It opens strong with "I Am Dust", which features a huge, invocational chanting chorus, but things get ridiculous fast with the scary whisper talking of "Here In The Black". This song actually contains the lyrics "so it waits like...a demon assassin of God."
Oy.
Some other "Oy" moments include "Who Are You", which, although it only clocks in at 3:45, became annoying and skippable after about a minute and "Love Hurt Bleed"*, which sound like something Gravity Kills, Stabbing Westward and Marilyn Manson pooped on, a track that might pop up in a 90's, WB tween drama made-for-TV movie club scene to show that the cute, blonde protagonist is NOT in Kansas anymore!!!!
Ugh.
But, aside from those skid marks, most everything else on the album is good, and some of it is very good.
"The Calling" sounds like a Gary Numan Bond theme (very interesting), the title track feels vaguely reminiscent of something from Peter Murphy's "Dust", and the programming and textures on "A Shadow Falls On Me" are fantastic.
I also really enjoyed the softness and sincerity of "Lost" (which feels a bit like "For The Rest Of My Life" from Dead Sun) and "My Last Day"; when those walls of noise are finally broken down, you can really appreciate the depth and detail that Numan's been putting into his work for the past decade or so.

Splinter holds together very well and is a really solid work with great sonic atmosphere, but it still vacillates between sounding like more interesting Depeche Mode and less interesting Nine Inch Nails for me.
And, while I hate to keep saying this about Numan's more recent albums, I wonder what having Reznor's input would do for him and his music, and I'd love to see the two of them work on something, be it a Numan record, a NIN record or something that is just the two of them.
Bottom line: if you liked Jagged and loved Dead Sun Rising, you're going to dig this.

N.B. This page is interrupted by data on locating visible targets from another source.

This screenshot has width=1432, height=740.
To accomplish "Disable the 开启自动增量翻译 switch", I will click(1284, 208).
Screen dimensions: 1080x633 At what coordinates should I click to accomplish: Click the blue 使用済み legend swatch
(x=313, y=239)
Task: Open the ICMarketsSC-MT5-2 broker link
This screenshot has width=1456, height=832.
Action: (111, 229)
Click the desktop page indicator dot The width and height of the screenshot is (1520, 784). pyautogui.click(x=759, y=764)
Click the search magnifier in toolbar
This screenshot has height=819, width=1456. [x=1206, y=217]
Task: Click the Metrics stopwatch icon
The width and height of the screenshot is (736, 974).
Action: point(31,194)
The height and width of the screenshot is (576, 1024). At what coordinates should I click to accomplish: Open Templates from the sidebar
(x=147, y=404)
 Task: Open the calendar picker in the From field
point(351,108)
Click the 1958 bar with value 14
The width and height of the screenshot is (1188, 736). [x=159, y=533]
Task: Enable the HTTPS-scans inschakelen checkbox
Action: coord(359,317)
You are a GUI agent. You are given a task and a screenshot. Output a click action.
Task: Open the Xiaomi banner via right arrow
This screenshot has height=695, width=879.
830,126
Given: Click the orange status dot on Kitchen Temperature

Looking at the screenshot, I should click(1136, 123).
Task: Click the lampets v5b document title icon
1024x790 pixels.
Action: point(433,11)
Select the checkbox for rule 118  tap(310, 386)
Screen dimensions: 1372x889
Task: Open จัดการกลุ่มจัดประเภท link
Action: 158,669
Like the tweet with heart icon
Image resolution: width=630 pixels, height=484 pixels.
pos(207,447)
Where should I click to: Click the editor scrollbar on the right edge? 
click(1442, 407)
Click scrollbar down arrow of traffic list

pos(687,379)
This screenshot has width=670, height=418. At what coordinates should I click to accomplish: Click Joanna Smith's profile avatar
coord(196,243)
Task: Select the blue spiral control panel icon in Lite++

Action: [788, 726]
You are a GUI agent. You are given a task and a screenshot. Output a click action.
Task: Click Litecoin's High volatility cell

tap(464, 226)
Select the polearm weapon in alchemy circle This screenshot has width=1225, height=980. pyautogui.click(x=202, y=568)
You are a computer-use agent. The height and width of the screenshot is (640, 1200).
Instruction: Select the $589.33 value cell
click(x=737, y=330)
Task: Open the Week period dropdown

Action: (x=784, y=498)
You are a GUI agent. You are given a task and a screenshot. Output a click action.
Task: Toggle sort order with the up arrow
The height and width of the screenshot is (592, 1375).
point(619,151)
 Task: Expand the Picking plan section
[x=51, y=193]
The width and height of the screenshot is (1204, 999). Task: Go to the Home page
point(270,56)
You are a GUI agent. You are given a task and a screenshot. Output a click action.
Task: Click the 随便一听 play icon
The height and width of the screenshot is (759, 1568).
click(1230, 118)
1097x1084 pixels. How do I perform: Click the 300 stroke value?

Along with Splinter, two new tracks from the upcoming Alessandro Cortini album, Forse 2, have been released and it sounds like more of the same.
Which works just fine for me.
Here are "Canta" and "Luna" (fourth track in) from Forse 2, coming in November.

And there you have it.
Might have something to say about that TMBG show next month and another bloated trip down my NIN memory lane...

Until then.





* Which may be the silliest, gothiest, angstiest song title FUCKING EVER.